> [WHAT NEEDS TO BE DONE] Copy the passage of the forum thread below from "I think image" up to and including "hence the asymmetry.", swapping "alt text" for "alternative text".
====== SELECTED EXTRACT
Base on spec, [bar] is interpreted to link then convert to literal text because it is inside image text. Is it good behaviour?

I think image text can not embed link is good option. So it render as:

<p>![foo <a href="/url">bar</a>](/url2)</p>

As I say in this note,

Links inside image descriptions (and even inline images) might make sense if
the description is used as an image caption (as it is for links in
paragraphs by themselves, in some Markdown extensions). When the
description is used as the image’s alt text, a plain-text version of
the embedded link or image can be substituted.

I couldn’t think of any use for links within links, hence the asymmetry.
However, see

@jgm, i’m not expert in markdown spirit, but described case looks like design error or missuse.

If [] reserved for alt, it can’t have anything but text alternative to image. Description should be in title. Prior to discuss possible content markup, we need to clarify what is each markup component for.

Original Markdown was designed as an easy way to write HTML. Our vision is a bit broader: CommonMark is a way of writing structured documents that can be rendered into a variety of different formats.

The spec calls the part in brackets in an image the “image description,” not the alt text, which is an HTML-specific notion. Nothing about the notion of an image description limits to to plain text. And in fact, the syntax of Markdown generally allows formatting within the square brackets in links and images. We need to parse that formatting, at least to a degree, in parsing links and images. So, why not retain it in the AST, even if it is not going to be used in every renderer?

To give one example of where this extra information might be useful: pandoc and some other implementations have an extension that renders an image in a paragraph by itself as a figure. The image description is then used as the caption. Obviously, we want a caption to be able to contain formatting and links.

Anyway, this was my thinking. I am open to discussion.

You are right that, at least for HTML, title seems a better place to put an “image description.” But the square brackets form a more natural container for formatted inline content than the quotes; we already have to deal with precedence rules for the square brackets, because of links. Less confusing for the user if [...] always functions as a container for formatted inline elements, and "..." as a container for raw string content.
============
====== GIVEN INFORMATION
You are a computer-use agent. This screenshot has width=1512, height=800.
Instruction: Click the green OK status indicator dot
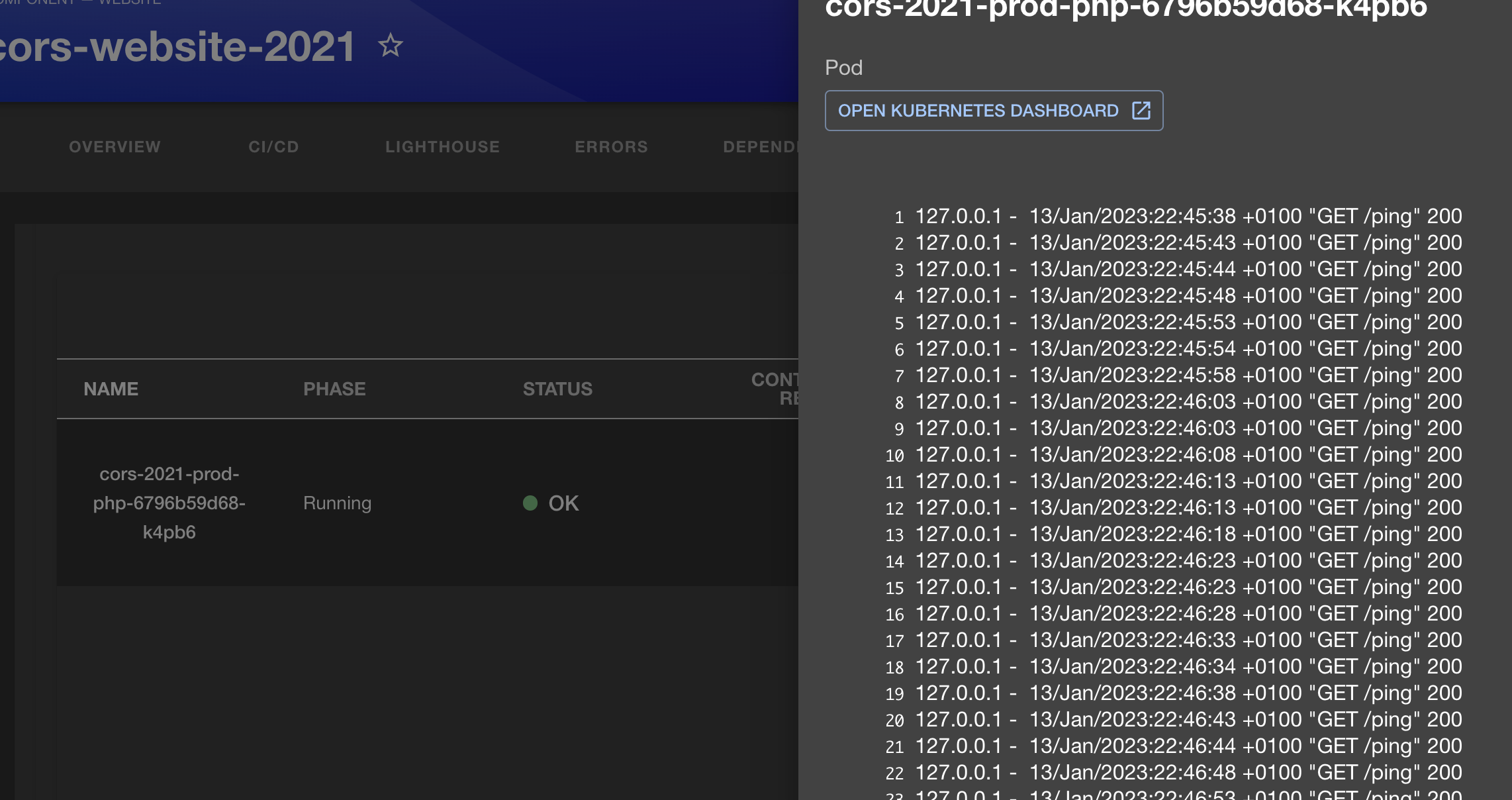(529, 503)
============
> [EXPECTED ANSWER]
I think image text can not embed link is good option. So it render as:

<p>![foo <a href="/url">bar</a>](/url2)</p>

As I say in this note,

Links inside image descriptions (and even inline images) might make sense if
the description is used as an image caption (as it is for links in
paragraphs by themselves, in some Markdown extensions). When the
description is used as the image’s alternative text, a plain-text version of
the embedded link or image can be substituted.

I couldn’t think of any use for links within links, hence the asymmetry.